“Make beer, not war,” brewers urge prime ministers

Danish and Canadian brewers are joining together to put an end to a decades-long border conflict between their two countries

Friendships can sometimes be forged and disputes mended over a bottle of beer or two.

And that’s exactly what Canadian liquor store owner Jim Pettinger is hoping will be the result of the Hans Across the Water beer, created in collaboration with Denmark’s Ugly Duck Brewing Company. Pettinger hopes to play a part in resolving the Hans Island dispute between Canada and Denmark by inviting PM Helle Thorning-Schmidt and Canadian prime minister Stephen Harper to his store for a couple of chilled beers. 

“I’d like to invite the two of you to join me or one of my staff in a beer,” Pettinger wrote in an email sent to the press. 

“Your respective calendars are likely far more full than mine, but I’m thinking that if you looked real hard, you could probably find a weekend in there somewhere with not too much happening that requires your immediate attention and simply pop on over to Edmonton.” 

In his message, Pettinger also acknowledged “the associated costs of any little jaunts”, and offered the prime ministers lodging at his home. The first to respond gets the luxury of a spare bedroom, while “the slow poke will have to settle for the couch”. 

While Pettinger’s invitation may sound like a joke, the dispute over Hans Island is not.

Uninhabited and measuring just 1.3 sq km, Hans Island has been the subject of a sovereignty dispute between the two countries for almost 40 years. It lies on the maritime border between Canadian and Greenlandic territory, in the Kennedy Strait, and as the search for oil and minerals in the region has intensified, so too has the dispute over the island

The disagreement escalated in 2005 when Canada’s defence minister at the time visited the island, leaving a Canadian flag as a memento of his trip. The Foreign Ministry did not appreciate the impromptu visit, and said that it considered the island to be Danish. Since then, efforts to reach the island are made by both countries each summer as a show of sovereignty.
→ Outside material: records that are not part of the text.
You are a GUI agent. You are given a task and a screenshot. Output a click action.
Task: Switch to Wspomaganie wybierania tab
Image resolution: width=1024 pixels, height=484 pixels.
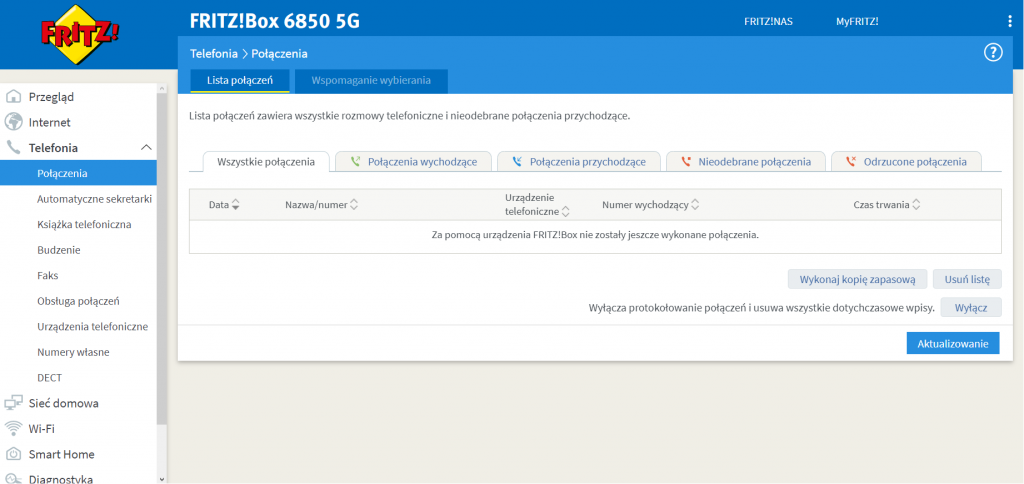pos(371,80)
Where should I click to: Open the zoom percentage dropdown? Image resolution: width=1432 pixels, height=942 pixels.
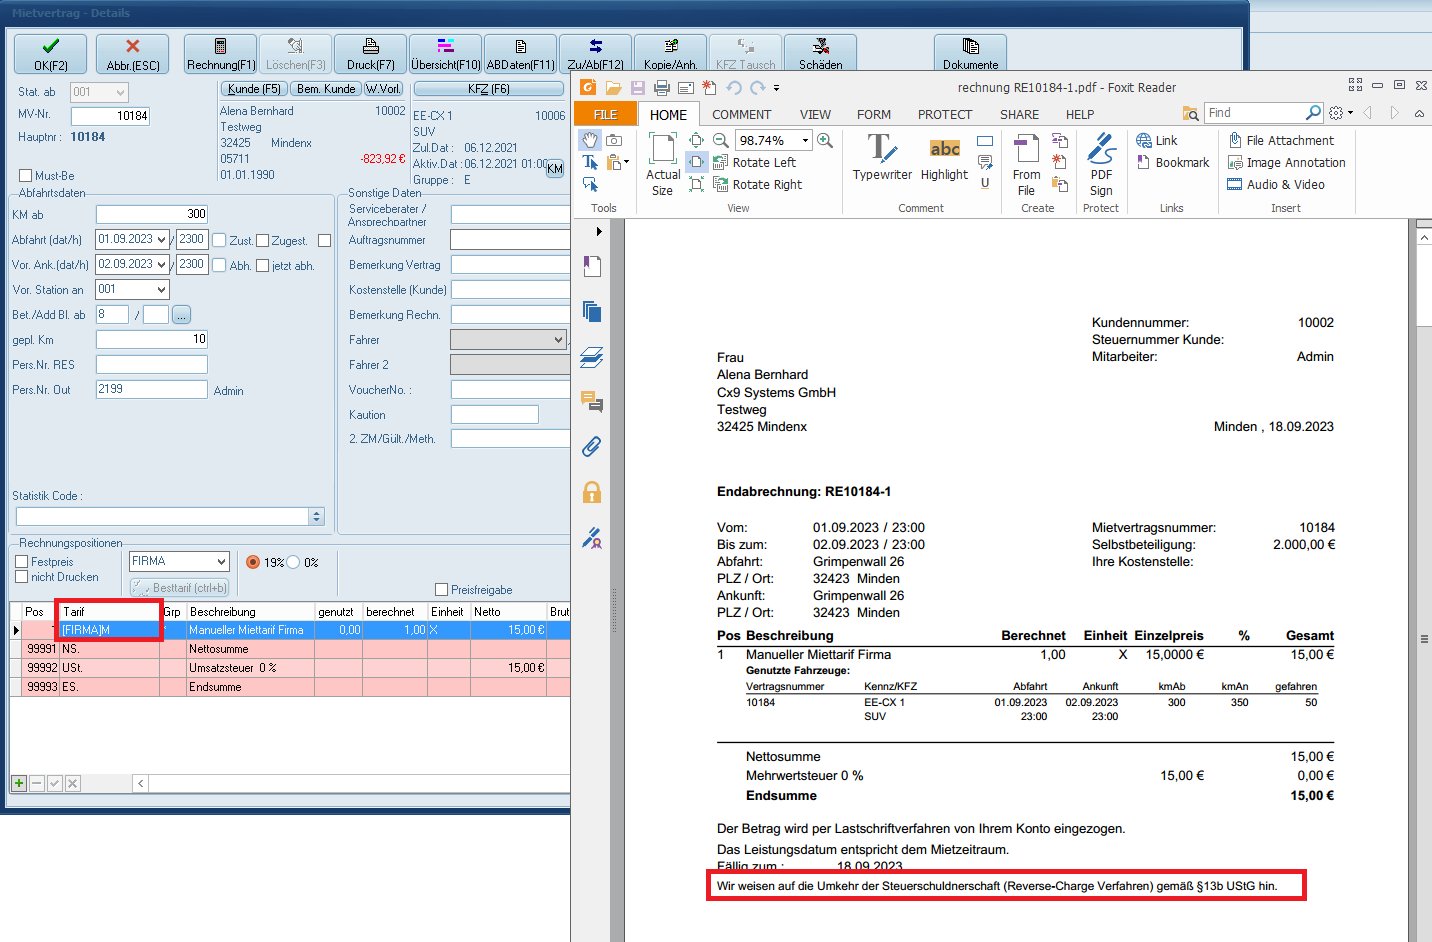tap(805, 141)
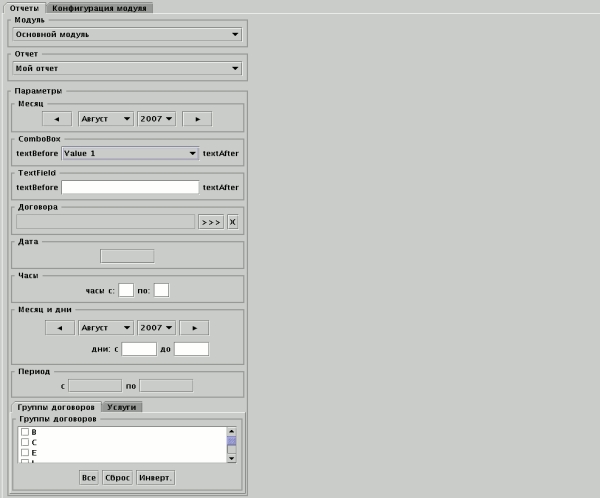Expand the Мой отчет report dropdown
The width and height of the screenshot is (600, 498).
[129, 68]
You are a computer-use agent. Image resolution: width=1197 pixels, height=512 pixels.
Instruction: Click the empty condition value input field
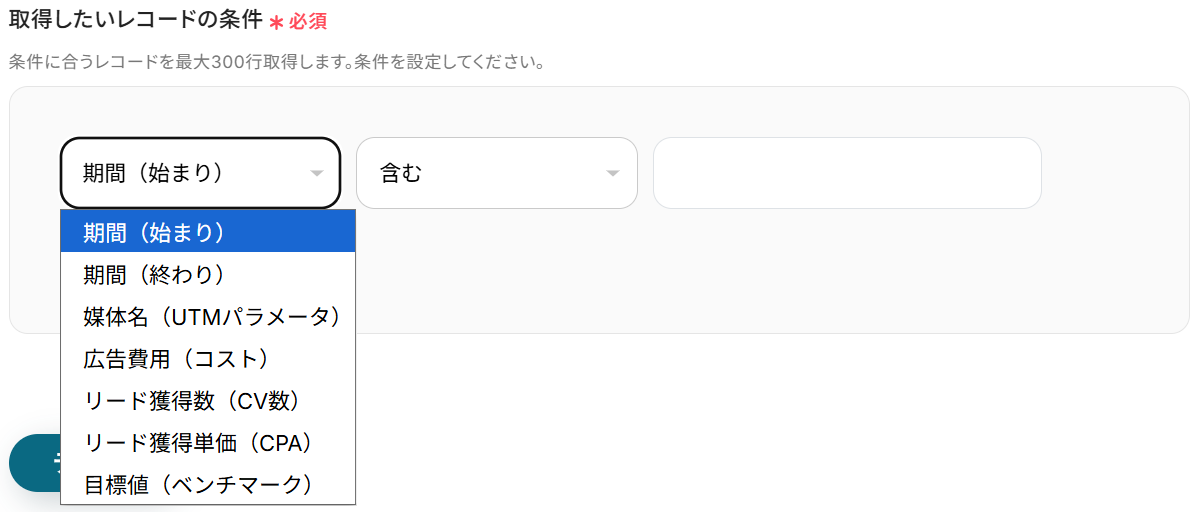(847, 172)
“Personally, I’m all for splitting the Island down the middle,” Pettinger wrote.  “No one loses face, everyone wins and no one goes home a loser.” 

The brew that Pettinger is confident will help open lines of discussion between Thorning-Schmidt and Harper is an Imperial Vanilla Coffee Porter. It’s a dark beer with hints of vanilla and coffee, and sold in 1.5 litre bottles containing 10 percent alcohol. 

“At the end of that bottle, we should all be good friends,” Pettinger said.

The label for the bottle is a parody of Michelangelo’s ‘Creation of Adam’, with Pettinger in Adam’s position, and Martin Jensen, a brewer at Ugly Duck and a veteran of the Danish craft beer industry, as God. Jensen is pouring beer into a cup clutched in Pettinger’s outstretched hand, and both men are set against backdrops of the flags of their countries. 

Canadians who live outside Edmonton will have to go out of their way to try the beer, as it is only available at Pettinger’s store. And with only 960 bottles produced, they should act fast.

Danes, on the other hand, have a home-field advantage – Ugly Duck, located in the village of Nørre Åby, Funen, is selling the porter, although in smaller, 33 cl bottles and without the eye-catching label used in Canada.

“We loved the beer so much that we wanted it in our regular portfolio,” said Jensen.